Lexpera Blog

Türk İş Hukukunda İkale (Bozma) Sözleşmeleri

I. Genel Olarak

Sözleşmeler Hukuku bakımından, özel hukuk kişilerince meydana getirilen sözleşmelerde “sözleşme özgürlüğü” ilkesi hakimdir. Bu ilke, Türkiye Cumhuriyeti Anayasası m. 48 hükmünde düzenleme altına alınmıştır. Söz konusu hükme göre, “Herkes dilediği alanda çalışma ve sözleşme hürriyetlerine sahiptir”. Bu ilkenin bir sonucu olarak da özellikle İş Hukuku alanında “ikale sözleşmeleri” karşımıza çıkmaktadır.

··········

* [Yapılacaklar Listesi]:
a) Aşağıdaki üç ifadenin makaleyle uyuşup uyuşmadığını belirtin. Her biri için evet ya da hayır deyip makaledeki belirleyici sözleri aynen aktarın: (i) Sözleşme özgürlüğü ilkesi Türkiye Cumhuriyeti Anayasası'nın 48. maddesinde düzenlenmiştir. (ii) Makaleye göre ikale sözleşmeleri özellikle Borçlar Hukuku alanında karşımıza çıkar. (iii) Sözleşme özgürlüğü ilkesi, kamu hukuku kişilerinin yaptığı sözleşmeler için hakim ilke olarak anılmıştır.
b) Makaleyi iki cümleyle özetleyin.
Sonraki listenin buradaki işlerle hiçbir ilgisi yoktur.

··········

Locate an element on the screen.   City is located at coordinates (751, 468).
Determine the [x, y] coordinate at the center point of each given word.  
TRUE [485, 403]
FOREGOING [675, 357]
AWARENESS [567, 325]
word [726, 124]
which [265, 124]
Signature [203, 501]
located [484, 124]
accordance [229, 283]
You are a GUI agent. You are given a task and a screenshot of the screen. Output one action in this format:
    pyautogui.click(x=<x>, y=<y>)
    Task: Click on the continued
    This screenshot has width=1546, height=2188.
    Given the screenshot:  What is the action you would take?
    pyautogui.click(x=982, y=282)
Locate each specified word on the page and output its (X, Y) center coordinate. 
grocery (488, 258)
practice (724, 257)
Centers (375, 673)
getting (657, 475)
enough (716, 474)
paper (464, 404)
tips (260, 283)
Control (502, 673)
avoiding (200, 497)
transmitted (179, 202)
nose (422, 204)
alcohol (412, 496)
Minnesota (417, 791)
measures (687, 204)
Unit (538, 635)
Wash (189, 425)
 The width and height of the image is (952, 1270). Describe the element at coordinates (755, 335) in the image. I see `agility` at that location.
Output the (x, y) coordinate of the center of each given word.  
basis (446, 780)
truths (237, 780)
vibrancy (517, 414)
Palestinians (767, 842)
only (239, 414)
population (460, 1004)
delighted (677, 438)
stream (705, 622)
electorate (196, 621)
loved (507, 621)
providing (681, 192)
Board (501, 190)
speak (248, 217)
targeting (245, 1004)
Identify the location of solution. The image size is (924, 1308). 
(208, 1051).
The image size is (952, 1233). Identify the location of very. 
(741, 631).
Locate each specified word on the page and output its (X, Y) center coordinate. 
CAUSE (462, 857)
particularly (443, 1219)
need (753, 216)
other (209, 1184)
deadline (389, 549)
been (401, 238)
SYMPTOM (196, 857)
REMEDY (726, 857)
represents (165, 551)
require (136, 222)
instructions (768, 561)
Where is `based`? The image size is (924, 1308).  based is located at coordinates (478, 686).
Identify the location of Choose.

··········

* [Görevlere Göre Yanıtlar]:
a)
(i) Evet: "Bu ilke, Türkiye Cumhuriyeti Anayasası m. 48 hükmünde düzenleme altına alınmıştır."
(ii) Hayır: "özellikle İş Hukuku alanında “ikale sözleşmeleri” karşımıza çıkmaktadır."
(iii) Hayır: "özel hukuk kişilerince meydana getirilen sözleşmelerde “sözleşme özgürlüğü” ilkesi hakimdir."

b) Özel hukuk kişilerinin yaptığı sözleşmelerde, Türkiye Cumhuriyeti Anayasası'nın 48. maddesinde düzenlenen sözleşme özgürlüğü ilkesi hakimdir. Bu ilkenin bir sonucu olarak özellikle İş Hukuku alanında ikale sözleşmeleri ortaya çıkmaktadır.